Analyze the combined dataset considering the competing events.

Code

library(purrr)
n <- 10000  # The number of individuals to simulate
mean_non_cad_death_age <- 80  # The average age at non-CAD death
min_age_threshold <- 40  # The minimum realistic age for CAD onset


df_pheno=readRDS("~/Library/CloudStorage/Dropbox-Personal/pheno_dir/output/df_final_withddeath.rds")
# Simulate non-CAD death times with the corrected rate
non_cad_death_ages <- na.omit(df_pheno$Death_censor_age[df_pheno$Cad_0_Any==1])

fit_non_cad <- survreg(Surv(non_cad_death_ages) ~ 1, dist = 'weibull')

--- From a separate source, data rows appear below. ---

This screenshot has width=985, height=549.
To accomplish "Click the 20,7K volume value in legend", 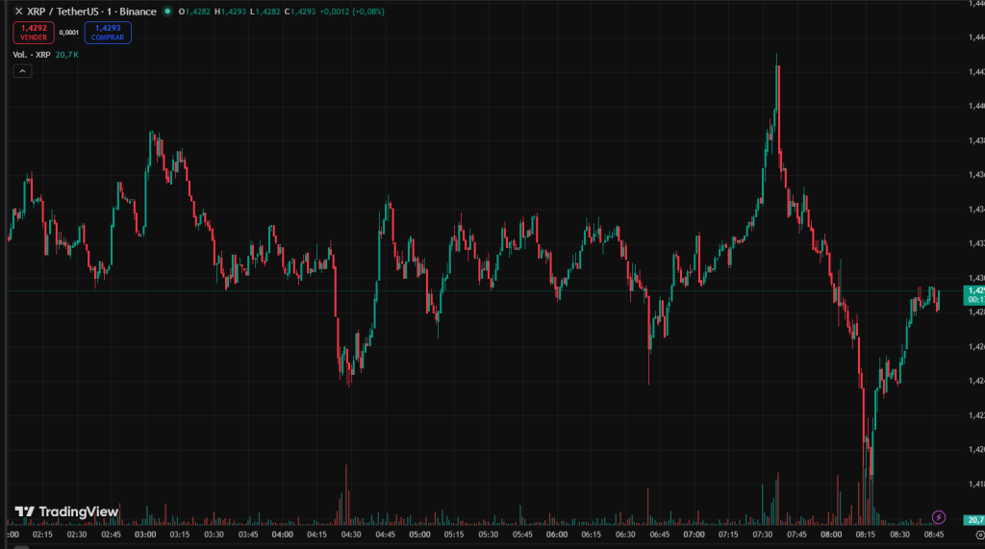I will pyautogui.click(x=67, y=55).
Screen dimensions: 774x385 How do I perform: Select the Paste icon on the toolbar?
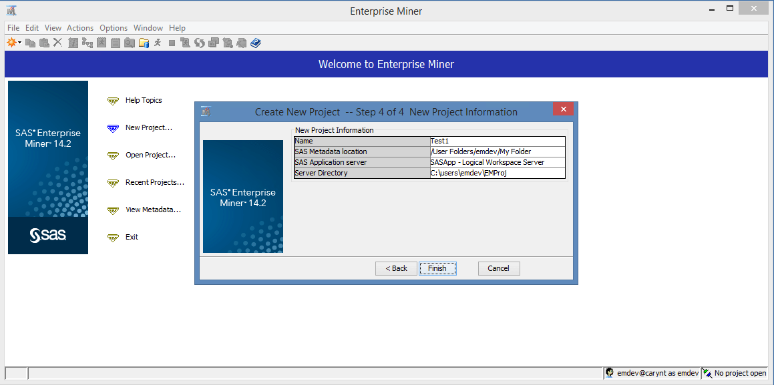click(x=44, y=42)
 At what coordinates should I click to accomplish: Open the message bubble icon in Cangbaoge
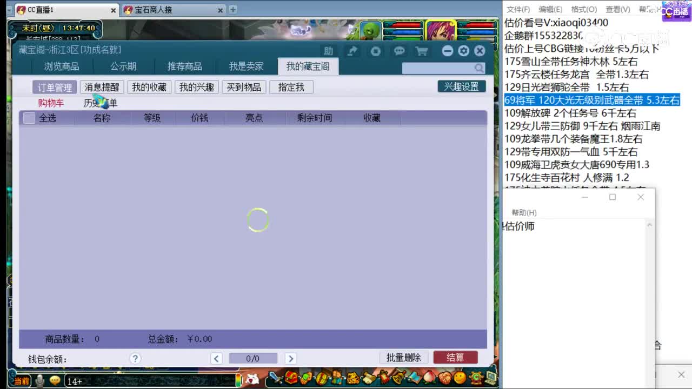tap(399, 50)
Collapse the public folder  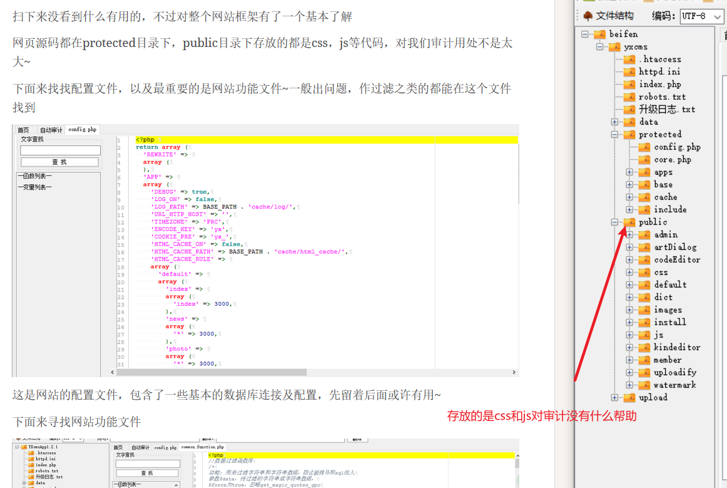pyautogui.click(x=614, y=222)
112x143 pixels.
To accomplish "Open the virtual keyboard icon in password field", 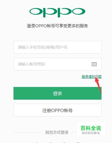I will pyautogui.click(x=94, y=64).
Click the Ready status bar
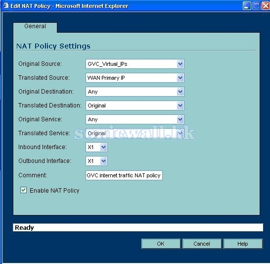The image size is (270, 264). pos(138,227)
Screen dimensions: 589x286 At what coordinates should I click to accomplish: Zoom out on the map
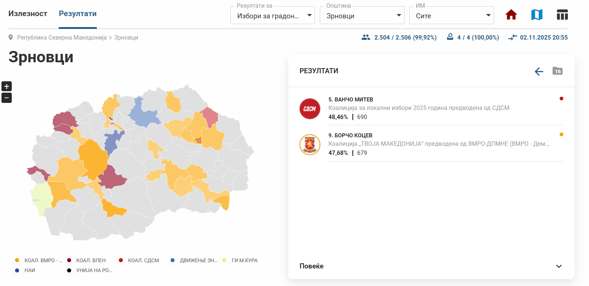click(x=7, y=98)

# Extract the shape and scale parameters
shape_non_cad <- 1 / fit_non_cad$scale
scale_non_cad <- exp(coef(fit_non_cad))


simulated_non_cad_death_times <- data.frame(rweibull(n, shape = shape_non_cad, scale = scale_non_cad))
simulated_non_cad_death_times$type="Non Cad Event Times"
names(simulated_non_cad_death_times)=c("Times","Type")


# Plot the histogram of the simulated non-CAD death times to compare with the empirical histogram
# hist(simulated_non_cad_death_times, breaks = 100, main = "Simulated Non-CAD Death Times")

combined_event_times <- data.frame(pmin(event_ages, simulated_non_cad_death_times$Times))
combined_event_times$Type="Minimum Time"
names(combined_event_times)=c("Times","Type")

# Exclude unrealistic early deaths by setting a minimum age threshold
combined_event_times$Times[combined_event_times$Times<min_age_threshold]=min_age_threshold


r=rbind(combined_event_times,simulated_non_cad_death_times)
event_age2=data.frame(event_ages)
event_age2$Type="Cad"
names(event_age2)=c("Times","Type")
r=rbind(r,event_age2)
# Plot the distribution of the combined event times with the threshold
ggplot(r,aes(x = Times,fill=as.factor(Type)))+geom_density(alpha=0.8)+
labs(x = "Histogram of Combined Event Times",y="Density",fill="Event Type")+theme_classic ()

Code

#So we can see that as expected, the common disease heritability increases over time, and the rare heritability decreases.